Angriffsfläche hätten beide geboten, doch Vance gelang es häufiger, Walz in die Enge zu treiben, etwa bei den Themen Migration, gestiegenen Preisen und – tatsächlich – Abtreibung: Denn Walz konnte oder wollte auch auf Vances Drängen hin nicht plausibel erklären, warum ein äußerst lockeres Abtreibungsgesetz, das der 60-Jährige als Gouverneur in seinem Heimatstaat Minnesota unterzeichnet hatte, doch nicht so extrem sei wie Abtreibungsgegner behaupten, und Neugeborenen, die eine Abtreibung überleben, die notwendige medizinische Versorgung versage.
Vance - das freundliche Gesicht der Republikaner
Nur einmal schaffte es Walz, Vance in ähnliche Bedrängnis zu bringen: Da ging es um Trumps Lüge von der gestohlenen Präsidentschaftswahl 2020 und den Aufstand in Washington am 6. Januar 2021. Hier wollte sich Vance nicht von Trumps Narrativ distanzieren und versuchte es vergeblich mit einem abrupten Themenwechsel. Alles in allem ließ Walz jedoch einige Chancen liegen, die Republikaner bloßzustellen. Insbesondere deren drastische Rhetorik in der Migrationsfrage sowie die erfundenen Geschichten über Migranten aus Haiti, die in Ohio Haustiere essen würden, sprach er kaum an.

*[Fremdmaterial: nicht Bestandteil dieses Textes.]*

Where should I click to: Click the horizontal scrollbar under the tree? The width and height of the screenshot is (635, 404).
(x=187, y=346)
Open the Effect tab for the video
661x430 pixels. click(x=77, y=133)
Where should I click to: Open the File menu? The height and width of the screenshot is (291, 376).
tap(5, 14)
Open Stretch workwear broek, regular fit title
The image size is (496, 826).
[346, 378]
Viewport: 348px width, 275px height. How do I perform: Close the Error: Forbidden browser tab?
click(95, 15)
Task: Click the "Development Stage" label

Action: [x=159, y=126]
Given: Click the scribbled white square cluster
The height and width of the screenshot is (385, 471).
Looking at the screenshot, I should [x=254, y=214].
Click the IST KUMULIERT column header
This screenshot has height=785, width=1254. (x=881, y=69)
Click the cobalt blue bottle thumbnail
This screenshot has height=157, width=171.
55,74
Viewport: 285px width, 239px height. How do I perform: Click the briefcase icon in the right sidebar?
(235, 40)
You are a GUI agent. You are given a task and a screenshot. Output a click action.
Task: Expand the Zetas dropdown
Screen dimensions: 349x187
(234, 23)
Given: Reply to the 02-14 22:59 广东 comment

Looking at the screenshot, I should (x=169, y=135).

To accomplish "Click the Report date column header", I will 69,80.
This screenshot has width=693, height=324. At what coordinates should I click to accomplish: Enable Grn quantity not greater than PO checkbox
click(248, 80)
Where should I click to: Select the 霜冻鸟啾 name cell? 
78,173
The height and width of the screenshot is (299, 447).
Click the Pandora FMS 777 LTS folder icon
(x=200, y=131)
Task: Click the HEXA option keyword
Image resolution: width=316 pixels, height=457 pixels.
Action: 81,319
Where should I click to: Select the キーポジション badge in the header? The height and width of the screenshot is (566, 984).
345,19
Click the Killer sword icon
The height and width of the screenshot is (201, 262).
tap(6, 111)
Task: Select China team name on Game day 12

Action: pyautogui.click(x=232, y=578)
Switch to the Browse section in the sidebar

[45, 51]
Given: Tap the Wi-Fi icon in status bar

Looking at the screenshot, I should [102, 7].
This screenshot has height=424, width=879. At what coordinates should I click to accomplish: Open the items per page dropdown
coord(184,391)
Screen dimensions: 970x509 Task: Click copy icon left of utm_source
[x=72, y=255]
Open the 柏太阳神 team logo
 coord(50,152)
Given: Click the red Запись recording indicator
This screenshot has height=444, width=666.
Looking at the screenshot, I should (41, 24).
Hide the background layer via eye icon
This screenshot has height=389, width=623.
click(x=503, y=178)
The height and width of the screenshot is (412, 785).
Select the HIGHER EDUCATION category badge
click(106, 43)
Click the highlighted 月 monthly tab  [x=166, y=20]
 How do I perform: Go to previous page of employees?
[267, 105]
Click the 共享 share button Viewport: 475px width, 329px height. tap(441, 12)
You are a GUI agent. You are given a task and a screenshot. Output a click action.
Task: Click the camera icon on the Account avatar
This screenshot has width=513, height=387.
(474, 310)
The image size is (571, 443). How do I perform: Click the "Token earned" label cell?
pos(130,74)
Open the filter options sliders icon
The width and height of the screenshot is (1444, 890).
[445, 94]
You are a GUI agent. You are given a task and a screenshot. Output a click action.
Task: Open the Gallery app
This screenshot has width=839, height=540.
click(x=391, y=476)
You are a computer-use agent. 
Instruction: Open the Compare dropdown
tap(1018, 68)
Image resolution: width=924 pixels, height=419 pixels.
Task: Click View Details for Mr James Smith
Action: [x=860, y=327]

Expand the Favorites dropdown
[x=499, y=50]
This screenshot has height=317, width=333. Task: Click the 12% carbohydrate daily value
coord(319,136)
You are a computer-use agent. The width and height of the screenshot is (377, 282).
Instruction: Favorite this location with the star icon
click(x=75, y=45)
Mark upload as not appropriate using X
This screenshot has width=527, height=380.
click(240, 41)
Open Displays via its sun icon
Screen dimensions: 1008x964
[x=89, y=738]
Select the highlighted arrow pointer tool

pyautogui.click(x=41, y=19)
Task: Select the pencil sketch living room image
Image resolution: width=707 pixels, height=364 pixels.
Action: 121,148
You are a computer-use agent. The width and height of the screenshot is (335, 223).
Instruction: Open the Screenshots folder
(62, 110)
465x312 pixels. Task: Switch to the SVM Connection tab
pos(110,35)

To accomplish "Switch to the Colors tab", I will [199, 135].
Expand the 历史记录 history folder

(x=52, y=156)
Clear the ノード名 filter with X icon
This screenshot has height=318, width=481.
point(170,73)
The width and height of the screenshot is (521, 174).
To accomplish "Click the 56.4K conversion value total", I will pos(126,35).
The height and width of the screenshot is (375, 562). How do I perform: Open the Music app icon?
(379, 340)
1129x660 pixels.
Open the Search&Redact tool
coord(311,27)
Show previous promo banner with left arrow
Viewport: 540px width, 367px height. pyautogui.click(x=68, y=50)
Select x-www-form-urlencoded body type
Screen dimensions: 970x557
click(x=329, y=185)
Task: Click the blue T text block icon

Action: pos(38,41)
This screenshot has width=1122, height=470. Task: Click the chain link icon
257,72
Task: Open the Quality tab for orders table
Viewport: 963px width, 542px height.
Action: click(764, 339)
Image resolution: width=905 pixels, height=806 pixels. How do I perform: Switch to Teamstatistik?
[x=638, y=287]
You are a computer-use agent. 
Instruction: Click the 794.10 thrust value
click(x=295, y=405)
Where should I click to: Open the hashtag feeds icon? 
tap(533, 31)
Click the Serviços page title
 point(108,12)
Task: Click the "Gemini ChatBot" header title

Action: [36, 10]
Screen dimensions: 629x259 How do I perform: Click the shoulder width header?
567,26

So hatte Vance am Ende leichtes Spiel, seine umfassendere Erfahrung auf offener Bühne auszuspielen – und als gesittetes Gesicht des republikanischen Kandidatenduos auch an unentschlossene Wechselwähler zu appellieren. Und die dürften das Kopf-an-Kopf-Rennen um das Weiße Haus im November entscheiden.